• Action item: In the entries below, print exactly the lines from the first through the one with "This screenshot has height=675, width=1200.", both included, and none of the pictures.
+++ Data records
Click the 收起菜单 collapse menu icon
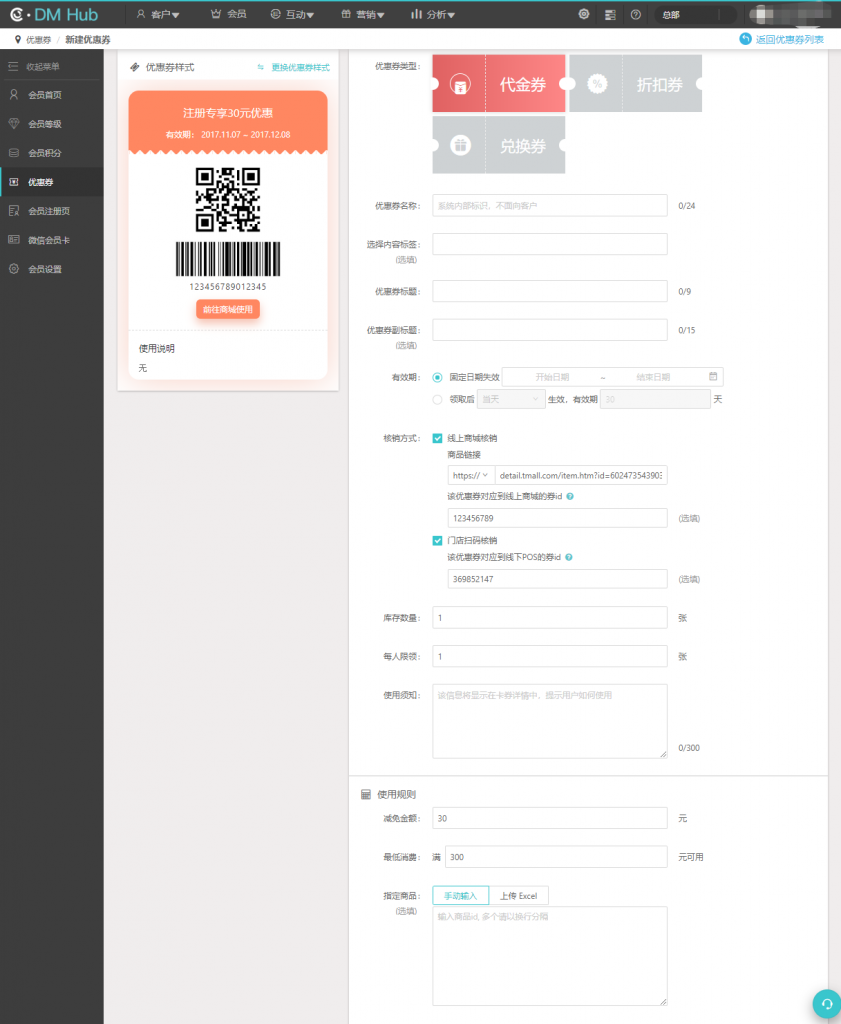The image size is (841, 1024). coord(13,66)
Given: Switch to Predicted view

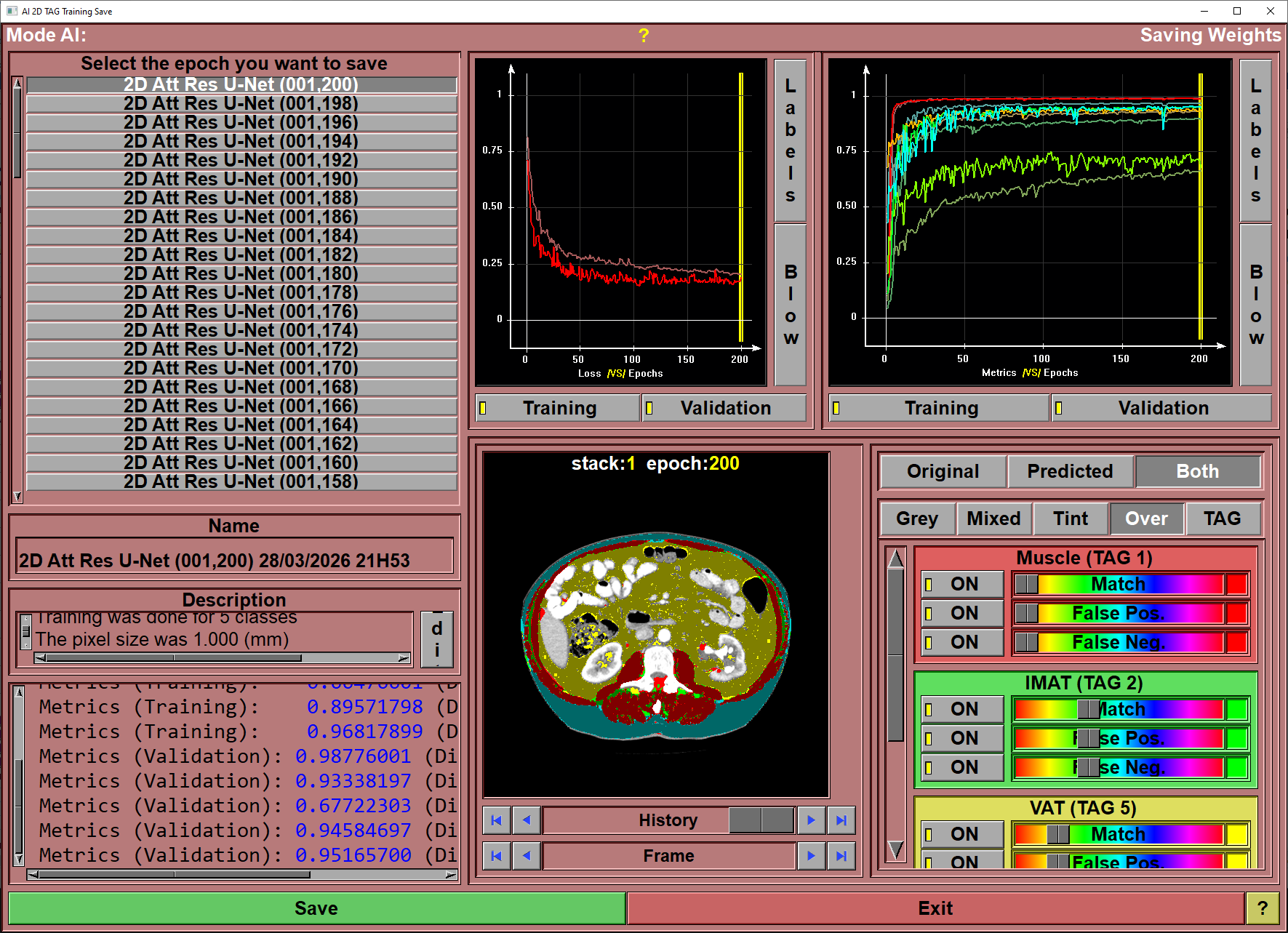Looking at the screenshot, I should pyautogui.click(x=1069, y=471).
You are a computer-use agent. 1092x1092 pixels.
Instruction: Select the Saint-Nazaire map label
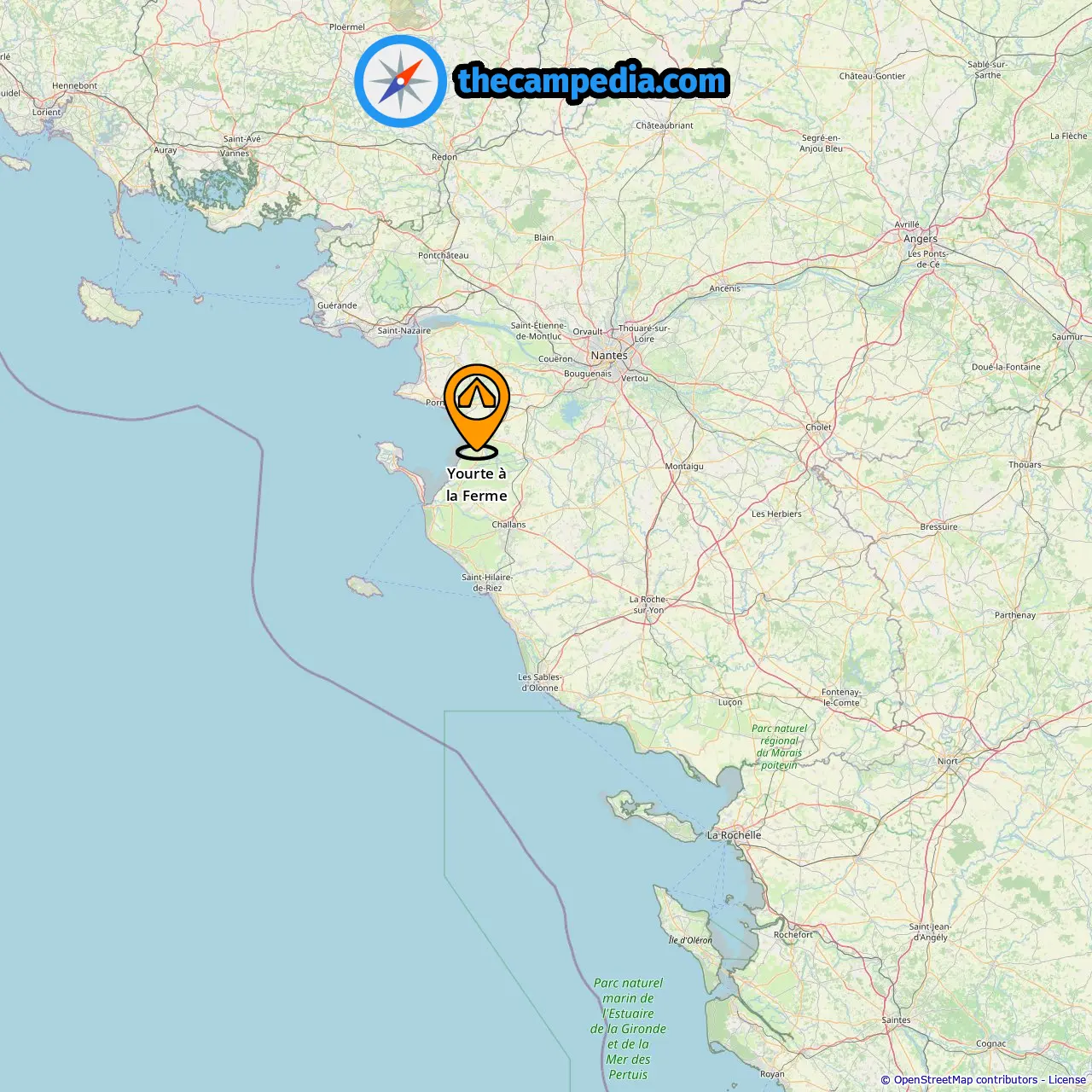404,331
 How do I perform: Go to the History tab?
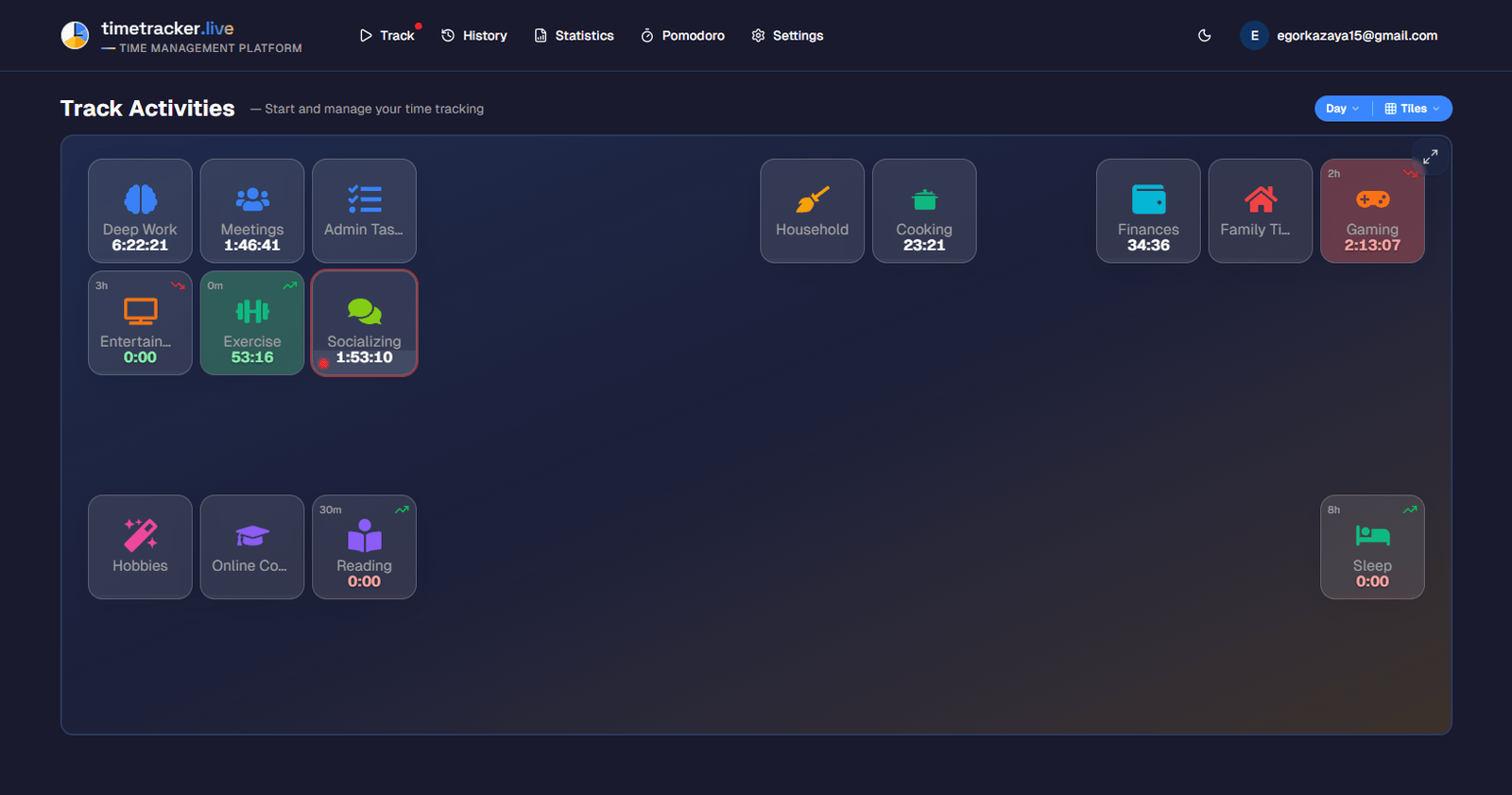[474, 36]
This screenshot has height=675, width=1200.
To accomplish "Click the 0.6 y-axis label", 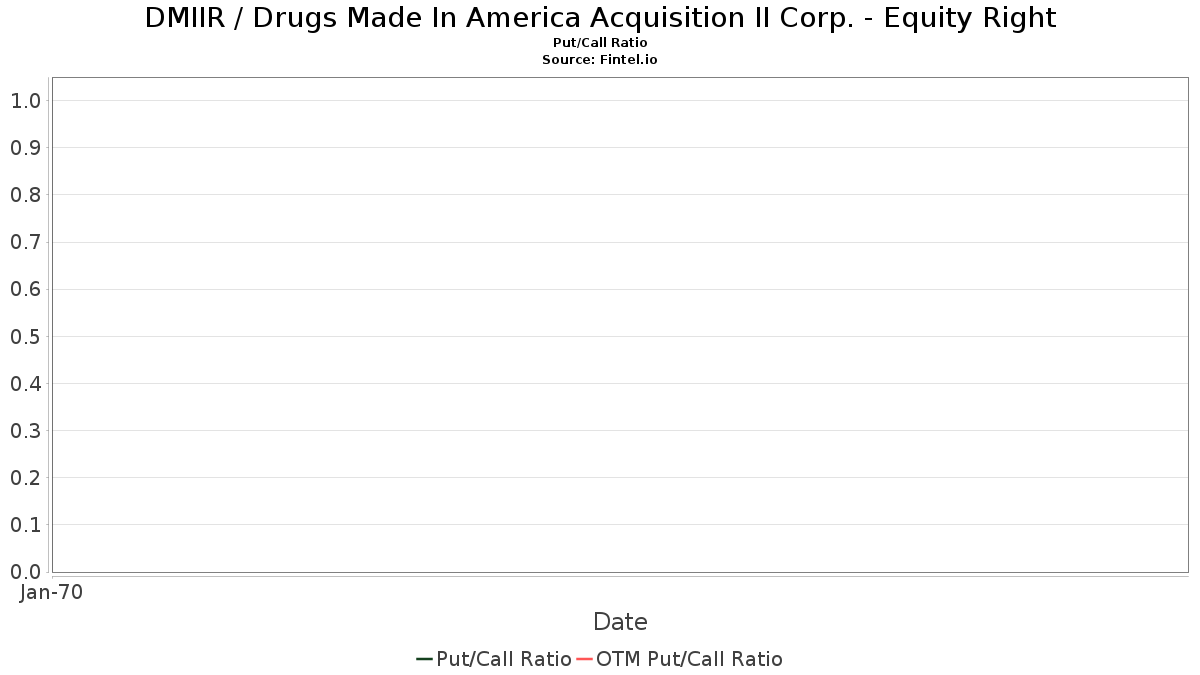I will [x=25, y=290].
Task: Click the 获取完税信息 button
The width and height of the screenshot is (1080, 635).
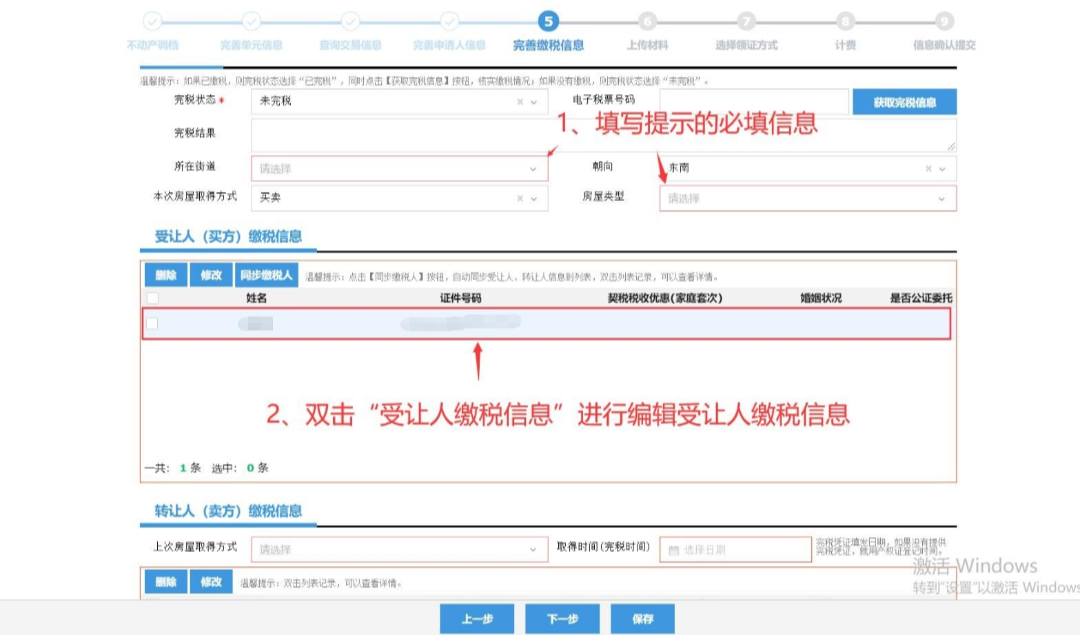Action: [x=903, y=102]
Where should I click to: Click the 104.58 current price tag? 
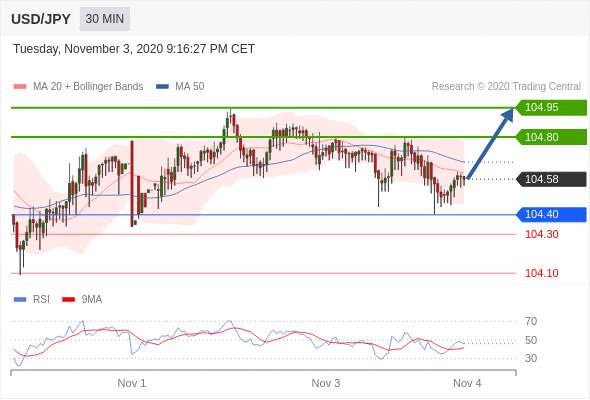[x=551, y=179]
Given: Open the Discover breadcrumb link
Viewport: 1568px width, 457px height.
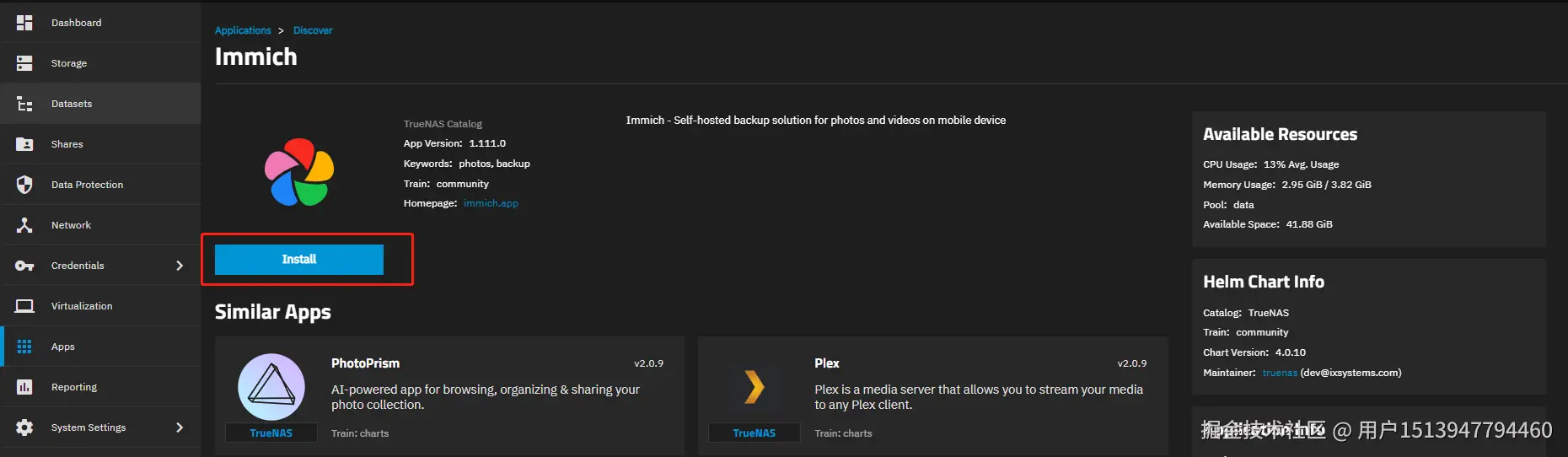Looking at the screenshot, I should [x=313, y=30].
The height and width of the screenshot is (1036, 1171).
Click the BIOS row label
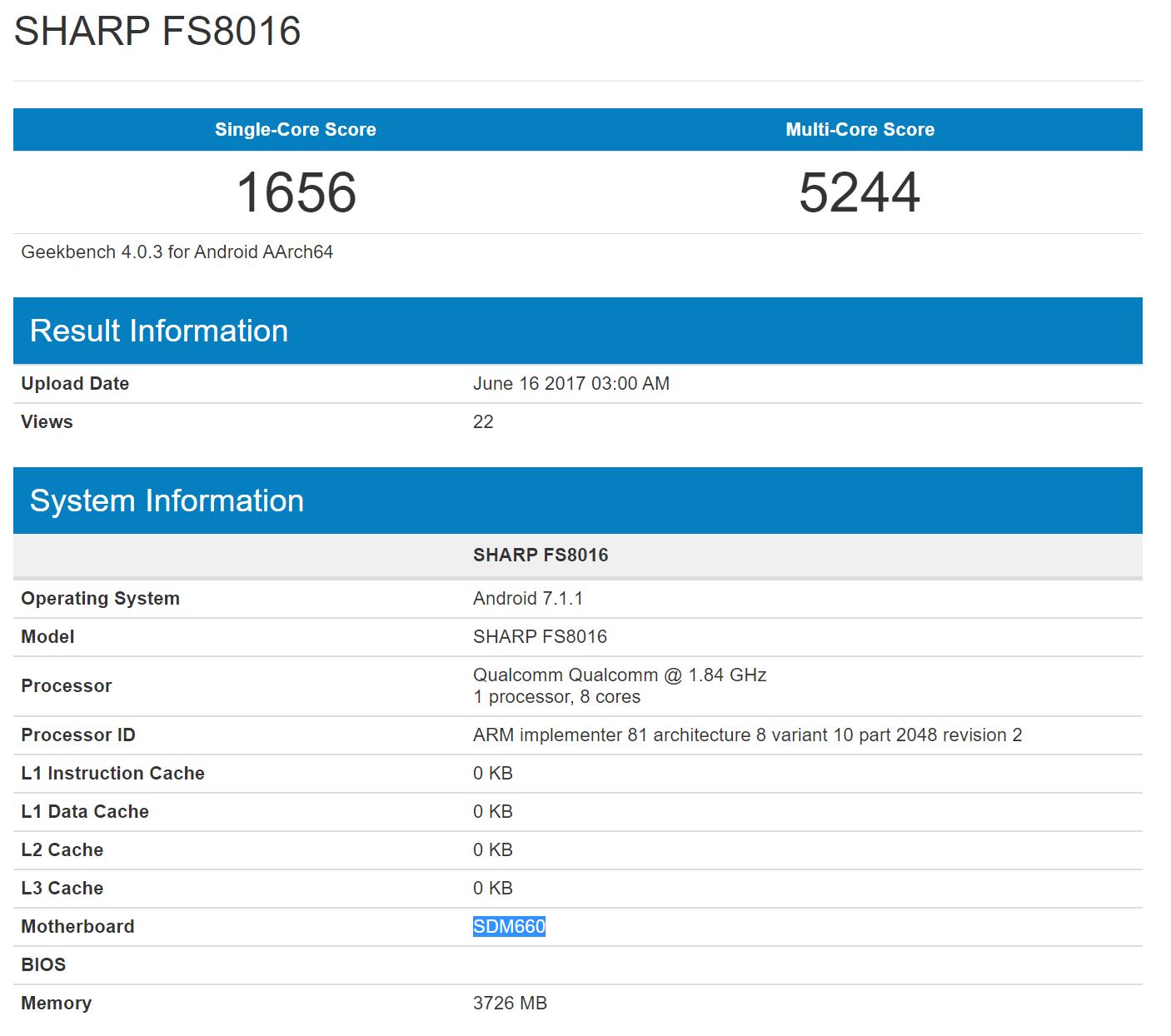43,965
++++++
• The answer:
Click the 收起菜单 collapse menu icon
The image size is (841, 1024). coord(13,66)
Given: Switch to Predicted view

Looking at the screenshot, I should pyautogui.click(x=1069, y=471).
You are a computer-use agent. 1092x1092 pixels.
Instruction: Select the Saint-Nazaire map label
404,331
 How do I perform: Go to the History tab?
[474, 36]
This screenshot has height=675, width=1200.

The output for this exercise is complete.